* **Work task**: Using the data that follows, output only the lines from the line with "Open help question mark in 传说灵眸 panel" up to and including the line with "Expand audio settings arrow next to Audio", exactly, leaving pictures aside.

(Source data)
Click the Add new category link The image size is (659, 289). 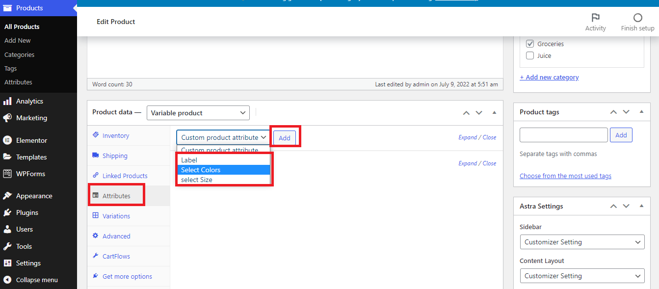coord(549,77)
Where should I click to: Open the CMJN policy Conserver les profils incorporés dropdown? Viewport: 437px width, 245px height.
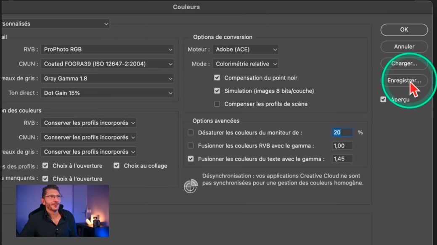(89, 137)
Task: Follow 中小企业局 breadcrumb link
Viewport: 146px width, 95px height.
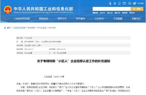Action: coord(42,28)
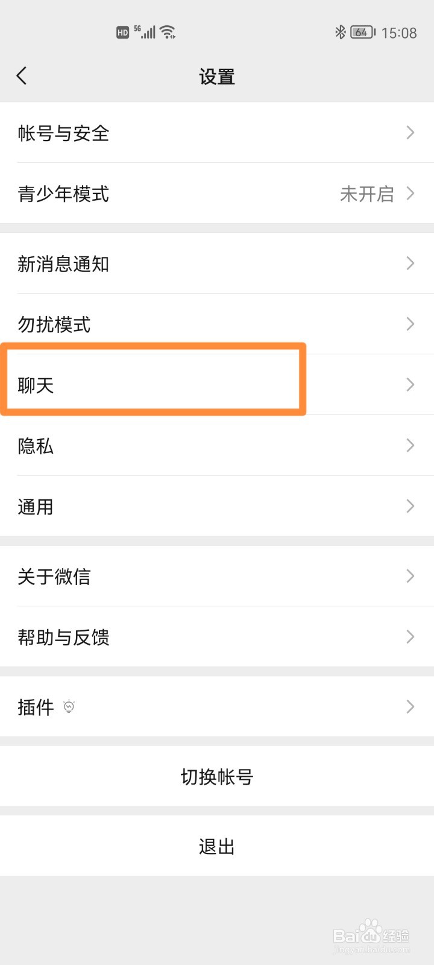Open the 隐私 settings entry

point(217,446)
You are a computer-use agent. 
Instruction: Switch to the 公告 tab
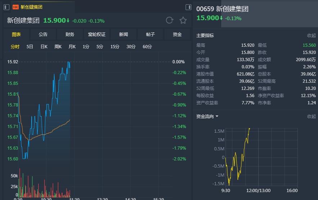[x=43, y=35]
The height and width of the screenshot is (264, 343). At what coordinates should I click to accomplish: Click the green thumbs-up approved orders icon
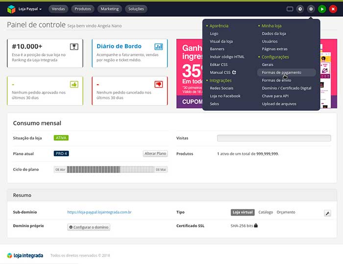tap(74, 84)
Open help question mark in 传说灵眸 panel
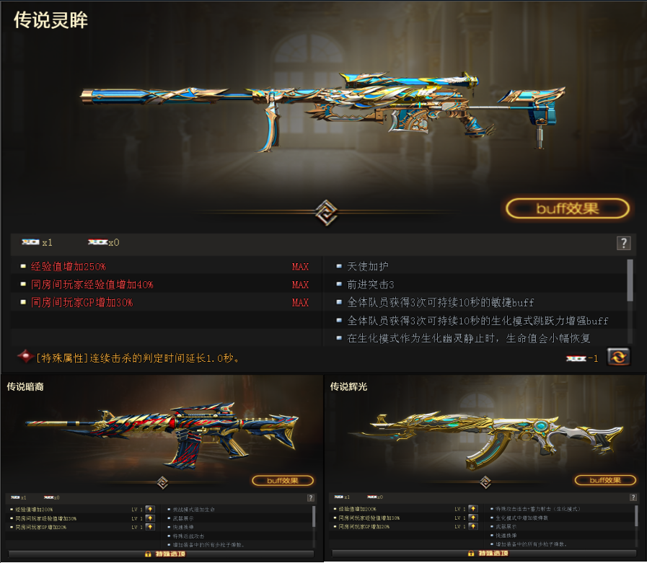The image size is (647, 563). (623, 244)
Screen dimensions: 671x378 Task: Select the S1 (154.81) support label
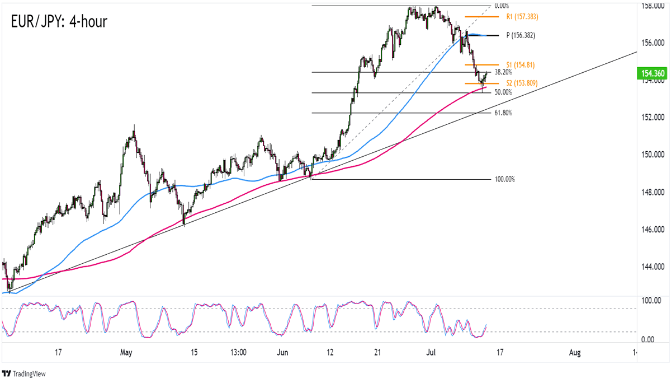pyautogui.click(x=519, y=64)
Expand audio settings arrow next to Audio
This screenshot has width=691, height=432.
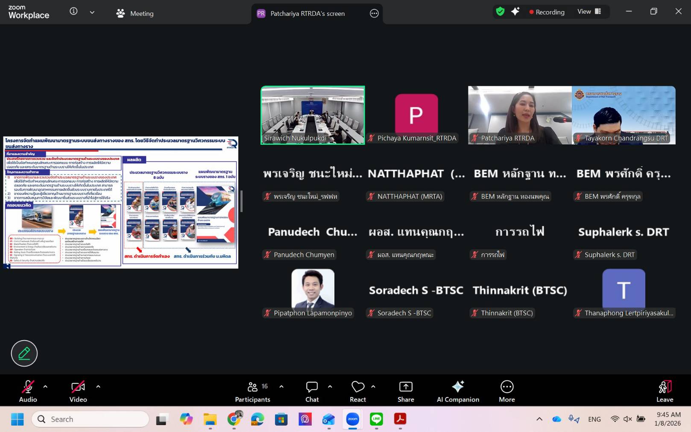pyautogui.click(x=45, y=387)
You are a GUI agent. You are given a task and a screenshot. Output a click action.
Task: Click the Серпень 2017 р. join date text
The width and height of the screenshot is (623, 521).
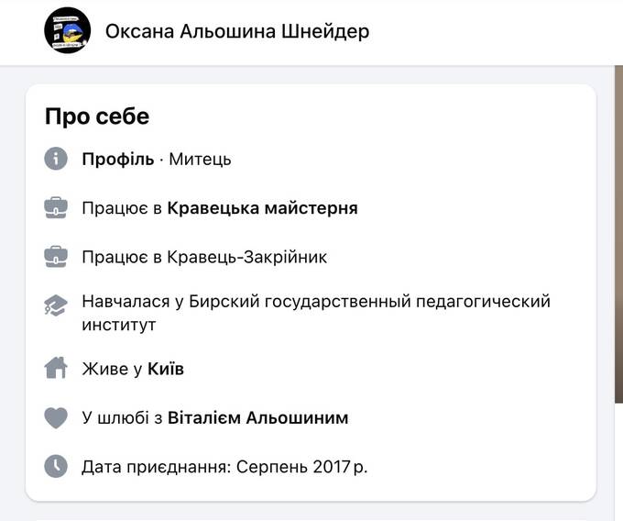304,466
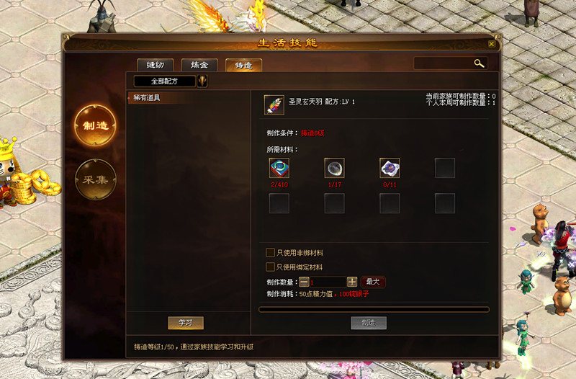Click the 学习 learn button
The width and height of the screenshot is (576, 379).
pos(186,323)
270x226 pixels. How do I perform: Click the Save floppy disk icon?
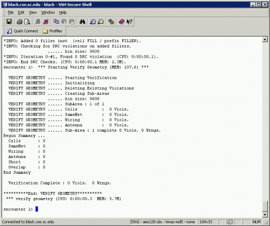tap(9, 22)
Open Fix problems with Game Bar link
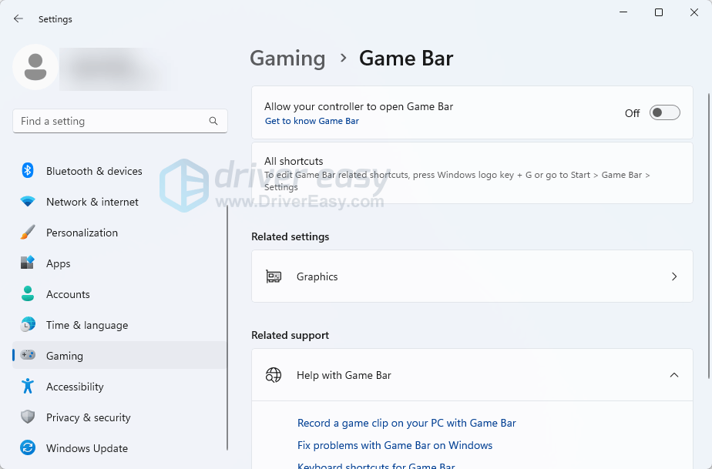Image resolution: width=712 pixels, height=469 pixels. click(395, 445)
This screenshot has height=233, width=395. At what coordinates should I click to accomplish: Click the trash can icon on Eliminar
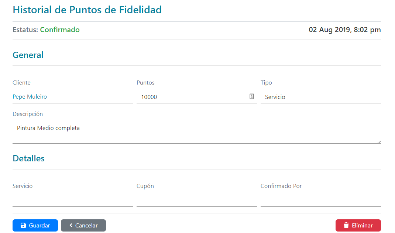(x=346, y=226)
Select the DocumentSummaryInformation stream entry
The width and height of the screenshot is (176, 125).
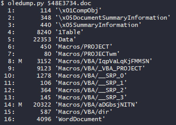coord(113,18)
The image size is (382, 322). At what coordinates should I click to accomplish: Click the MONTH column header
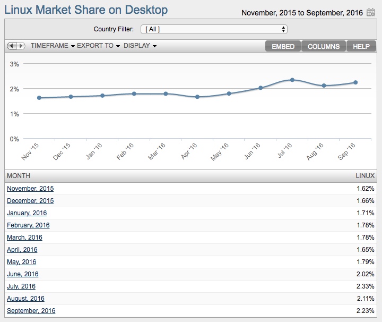pos(19,176)
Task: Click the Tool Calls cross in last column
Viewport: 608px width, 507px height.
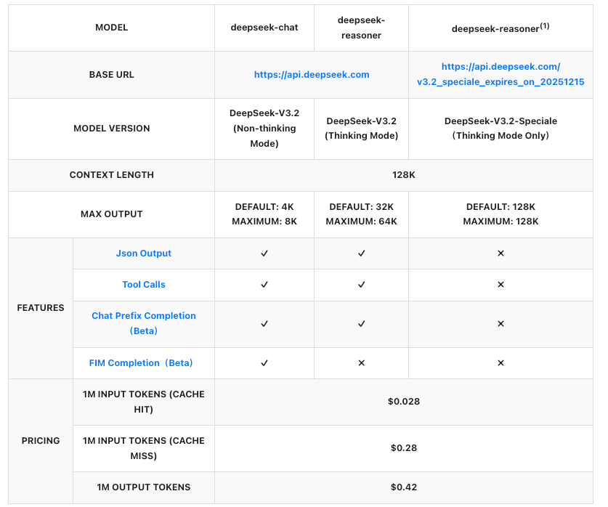Action: pyautogui.click(x=500, y=285)
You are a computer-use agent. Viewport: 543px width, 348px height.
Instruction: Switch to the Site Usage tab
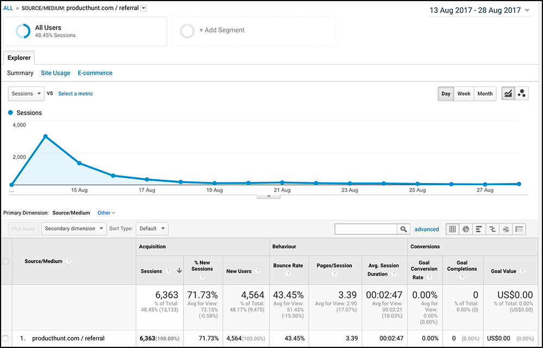click(55, 73)
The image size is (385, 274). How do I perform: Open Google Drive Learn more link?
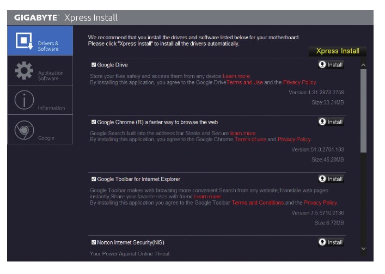236,76
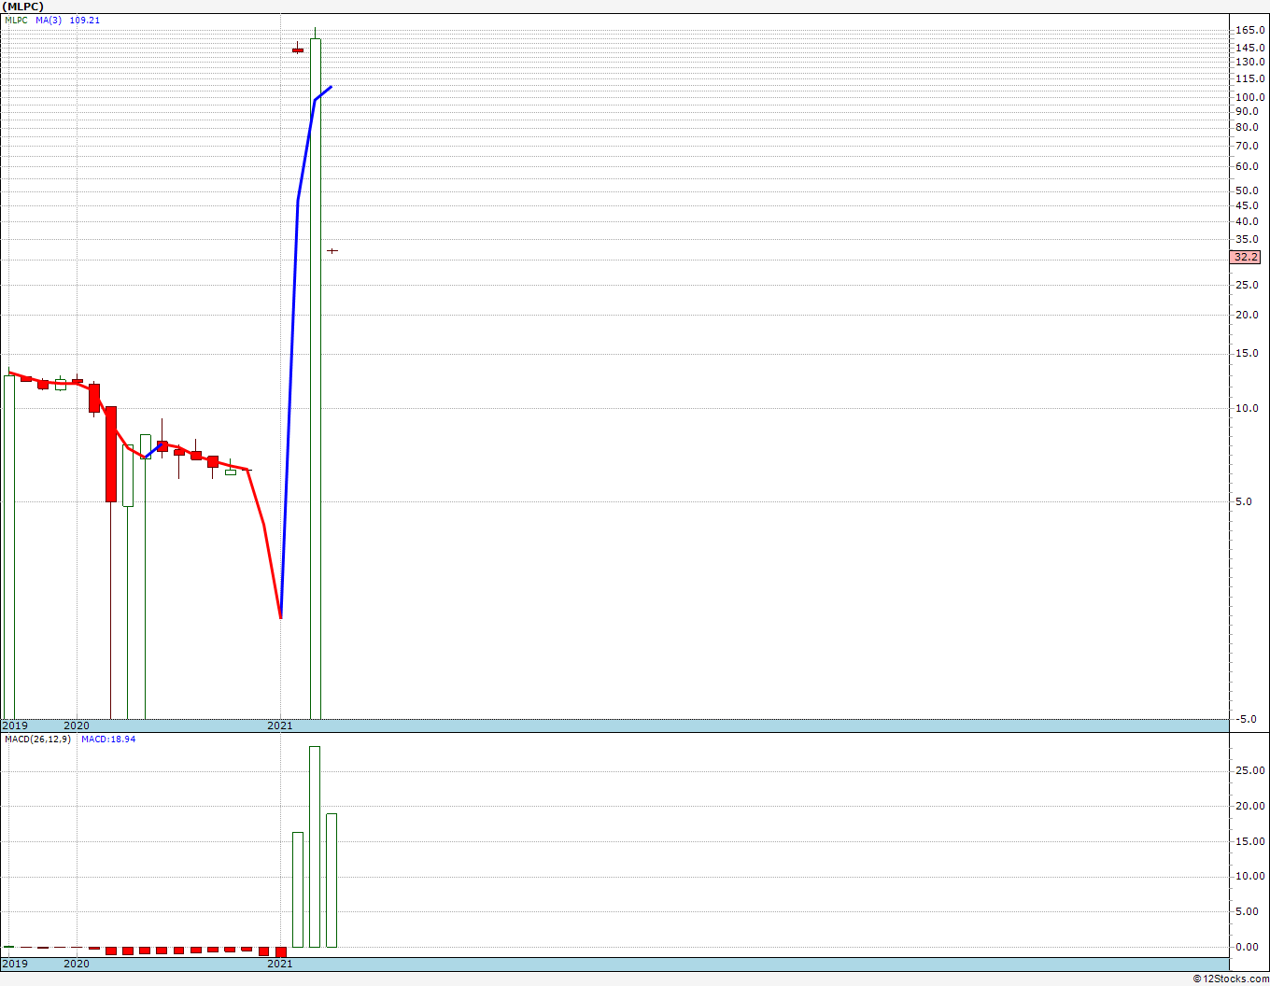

* **Answer box**:
Open help question mark in 传说灵眸 panel
The image size is (647, 563). (623, 244)
Screen dimensions: 671x378 Task: Select the S1 (154.81) support label
pyautogui.click(x=519, y=64)
Expand audio settings arrow next to Audio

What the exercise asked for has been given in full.